■ What you will do
Pick up the diary entry about getting ready to move with the cat Sadie and carry it on past its last sentence.

***** Study text

Sitting around on a Monday morning doing data entry and enjoying the quietness of the hall – no banging, no workmen’s shouts, no chattering faculty (yet). I’m still congested as hell, hacking up green lumps in the morning and wondering if it might not be time for some antibiotics if I can get in to see the doctor. It’s been almost two weeks now for this shit and since my medical coverage lapses like, real soon, and also since I need my health for the week coming up, playing it a little more safe than I usually do can’t hurt. I guess.
To make it worse I expect to start burping soap bubbles any minute because last night I ran out of dishwasher detergent and rather than buy more I would never use tried substituting the Dawn that someone had left under the sink and it made a huge (though clean-smelling) mess and this morning my oatmeal tastes suspiciously of nasty commercial dish soap. Next time it’s Dr. Bronners and I don’t care what I usually say about hippies, if it’s good enough for my skin it’s good enough for my Tupperware.
I used a lot of Dr. Bronners in other ways yesterday, showering three times over the course of the day because I was working in the truck packing the crevasses and installing small fixtures and it’s beastly hot and humid outside but especially in a camper-shell even with the windows and tailgate open. The truck now looks pretty good though, ready for the main cargo with lots of small stuff tucked away around the edges. I love fiddling with logistics almost as much as I love poking holes in the lumber with a drill. Even if I do leave a small lake of sweat for the plywood to soak up when I’m done.
The cat has become slightly crazy lately. After years of near-silence she’s already gotten quite talkative in the week since Malcolm’s departure – I figure that now she doesn’t have to worry about giving away her location she’s enjoying the freedom – but with the full moon approaching she’s both noisy and restless, following me around the house and taking up her vigil at the food-bowl three and more hours before feeding time and just generally being high-maintenance in a way she hasn’t since… well, that last time we moved, almost five years ago. She’s happy to be rid of Mal, that’s obvious, but she also knows something’s up. Something big.
I bought a 16-foot retractable leash yesterday but haven’t tested it on her yet as she’s enjoying her high spirits way too much. The “Come With Me Kitty” harness is humiliation enough, and come next week she’s going to be wearing it a lot. Weeks at a time, even. I love Sadie, of course I do, and I hate to do this to her but she’s not getting snarfed up by a coyote on my watch if I can help it.

**********
***** Data to examine

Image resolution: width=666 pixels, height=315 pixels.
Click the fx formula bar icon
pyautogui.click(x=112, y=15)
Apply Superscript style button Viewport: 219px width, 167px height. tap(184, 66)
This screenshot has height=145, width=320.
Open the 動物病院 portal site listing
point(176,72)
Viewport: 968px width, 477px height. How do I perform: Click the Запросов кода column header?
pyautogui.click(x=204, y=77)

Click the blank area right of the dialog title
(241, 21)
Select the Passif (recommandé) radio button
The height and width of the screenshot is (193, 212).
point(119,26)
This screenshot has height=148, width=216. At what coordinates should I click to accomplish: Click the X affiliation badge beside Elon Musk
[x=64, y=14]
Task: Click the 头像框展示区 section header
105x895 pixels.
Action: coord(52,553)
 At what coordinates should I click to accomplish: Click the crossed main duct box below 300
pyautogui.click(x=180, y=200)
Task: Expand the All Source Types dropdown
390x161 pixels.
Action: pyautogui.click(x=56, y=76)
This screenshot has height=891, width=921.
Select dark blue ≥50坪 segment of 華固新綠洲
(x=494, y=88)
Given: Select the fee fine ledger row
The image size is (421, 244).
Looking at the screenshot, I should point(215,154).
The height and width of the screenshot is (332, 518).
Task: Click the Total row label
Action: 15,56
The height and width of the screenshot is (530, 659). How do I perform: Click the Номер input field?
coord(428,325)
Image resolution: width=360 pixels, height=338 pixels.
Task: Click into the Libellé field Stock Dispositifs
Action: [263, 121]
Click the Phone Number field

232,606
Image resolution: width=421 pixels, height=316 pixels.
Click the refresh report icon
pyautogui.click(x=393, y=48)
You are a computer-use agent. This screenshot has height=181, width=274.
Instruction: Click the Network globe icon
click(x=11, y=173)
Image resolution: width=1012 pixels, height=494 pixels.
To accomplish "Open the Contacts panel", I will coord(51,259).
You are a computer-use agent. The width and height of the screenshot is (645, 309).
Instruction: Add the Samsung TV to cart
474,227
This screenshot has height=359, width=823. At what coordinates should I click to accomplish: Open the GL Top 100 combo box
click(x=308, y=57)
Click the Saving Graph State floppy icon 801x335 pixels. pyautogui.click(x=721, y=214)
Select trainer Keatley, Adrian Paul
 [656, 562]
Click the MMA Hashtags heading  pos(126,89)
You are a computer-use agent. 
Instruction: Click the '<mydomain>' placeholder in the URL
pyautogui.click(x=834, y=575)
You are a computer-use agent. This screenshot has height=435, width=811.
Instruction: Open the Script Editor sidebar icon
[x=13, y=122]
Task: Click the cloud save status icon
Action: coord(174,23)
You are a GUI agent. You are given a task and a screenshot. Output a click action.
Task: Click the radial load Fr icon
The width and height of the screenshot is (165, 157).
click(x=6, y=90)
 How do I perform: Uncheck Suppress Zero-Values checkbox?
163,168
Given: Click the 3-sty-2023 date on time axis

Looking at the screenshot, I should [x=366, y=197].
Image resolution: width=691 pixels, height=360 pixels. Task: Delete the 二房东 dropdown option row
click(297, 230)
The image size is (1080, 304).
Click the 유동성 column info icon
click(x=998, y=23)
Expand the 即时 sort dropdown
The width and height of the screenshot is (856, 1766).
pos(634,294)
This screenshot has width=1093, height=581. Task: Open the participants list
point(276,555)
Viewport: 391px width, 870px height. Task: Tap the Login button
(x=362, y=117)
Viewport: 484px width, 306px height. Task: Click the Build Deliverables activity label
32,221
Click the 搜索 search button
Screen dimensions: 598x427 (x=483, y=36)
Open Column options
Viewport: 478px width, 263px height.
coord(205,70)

**********

■ Output for this task
Little things like this make up my life these days. Remember to pick up the last refills of two different BP meds at the end of the week. Mail that package to my mother. Copy every last creative thing I’ve produced on the job to a flash drive so I can later see how I did that poster or those 3-level pure CSS flyouts after months on the road have wiped my mind clean of anything computer-related beyond how to use the Gmail and iTunes interfaces. Sort through two years of Photoshop Creative magazines for articles that will similarly help jump-start me, scan the fuckers and upload them to Evernote. Organize everything in boxes to be sold Saturday morning at the yard sale I’m holding (having largely given up on Craigslist as an effective selling tool) and buy signs and price stickers and who knows what the fuck else because I’ve never held a yard sale before.
And so on. When Sharene returned to San Antonio right after we had lunch Saturday she said she'd get out of my way because she was sure I had a lot to do. I said I didn’t necessarily, most everything important was done, but now I’m not so sure. A week goes by quickly when you’re not paying attention and even sometimes when you are.
It’s the little things will break you. Doesn’t matter how much time you have to prepare, there’s never enough during the last stretch. But I’m enjoying it. I like being busy, especially when it’s in aid of something I’m looking forward to - like a very long vacation.
Sharene and I ate at the Korea House and last night Hanna and I had dinner at the Hyde Park Grill, almost certainly my last meal at each of those two favorites. Rick and Brandy promise to take me to the Salt Lick next Sunday for my birthday/going-away meal. Sarah says she’s taking me to the Clay Pit Friday. One thing I obviously won’t be is poorly-fed, especially since a project this week is cleaning out my freezer of all those chicken pot pies and mac-and-cheese piled up.
I don’t even mind missing my birthday proper, which is tomorrow. I’ll almost certainly be spending it at work, pretending it’s just like any other day – my earlier comment about preferring eating ground glass to doing so notwithstanding, I’ve really got too much to do to take the day off. Self-indulgence like that is how the little things break you.
No soap bubbles yet though, and still fairly quiet on the hall. Even the data entry doesn’t go down so badly considering how good the big picture is looking right about now.